**RECORD LIST**
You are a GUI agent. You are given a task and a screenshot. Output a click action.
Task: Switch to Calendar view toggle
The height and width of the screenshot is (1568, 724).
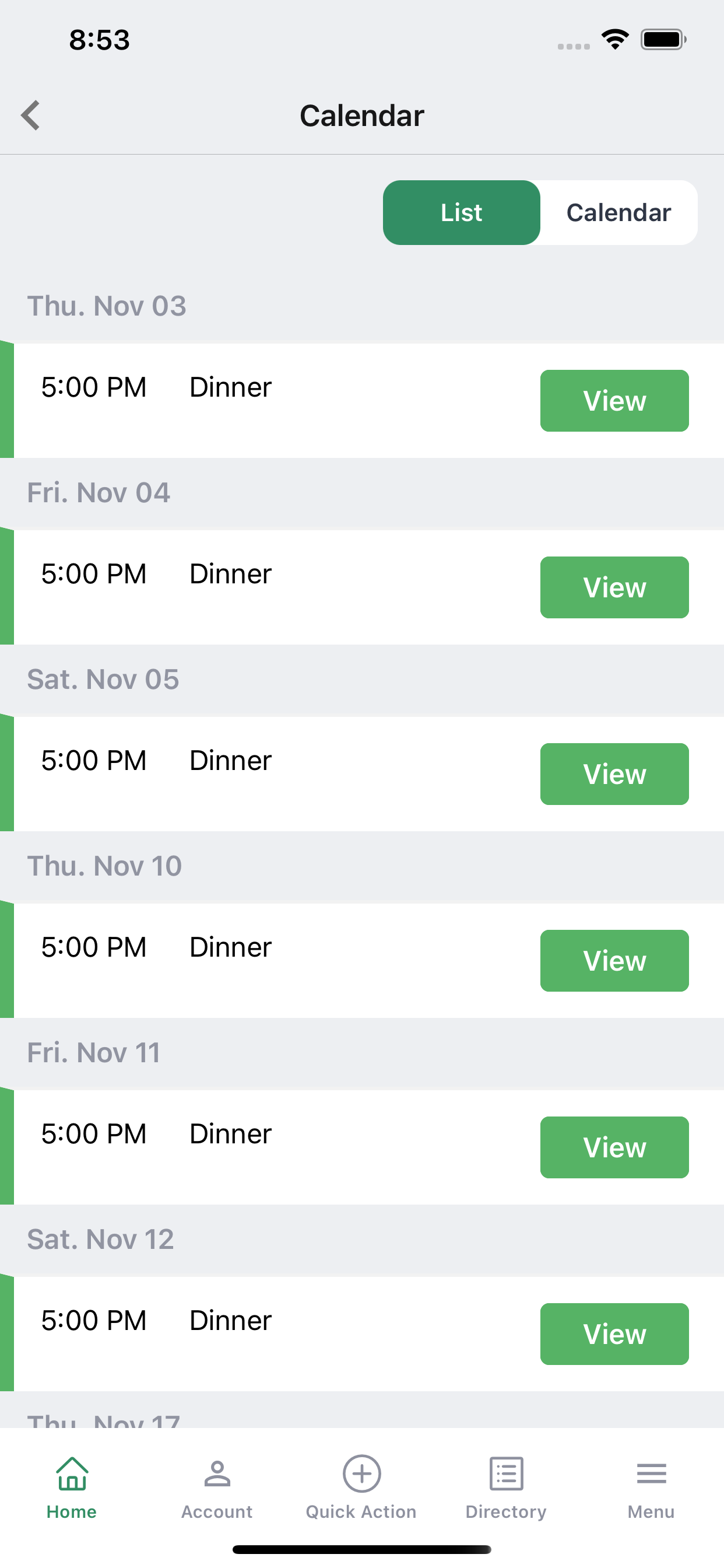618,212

--

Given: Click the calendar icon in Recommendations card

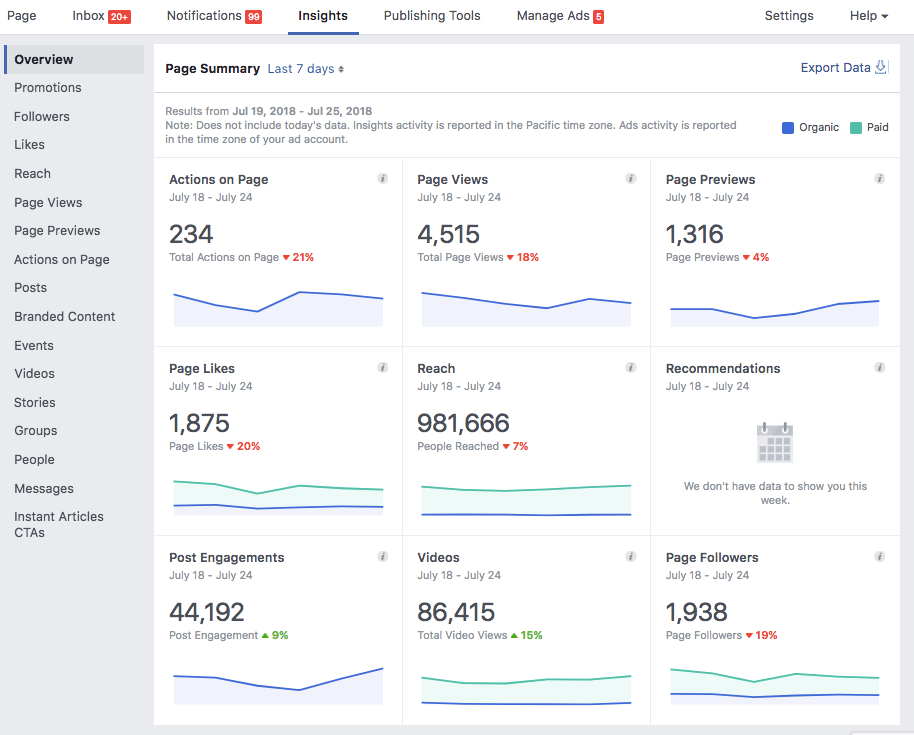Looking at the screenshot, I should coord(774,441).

**BRIEF**
Please edit the records from the line containing "Given: Click the" down to the line containing "Looking at the", replacing "calendar icon" with "settings icon" and leaving everything else unchanged. Return only those lines, without the pictures.

**COMPLETE ANSWER**
Given: Click the settings icon in Recommendations card

Looking at the screenshot, I should coord(774,441).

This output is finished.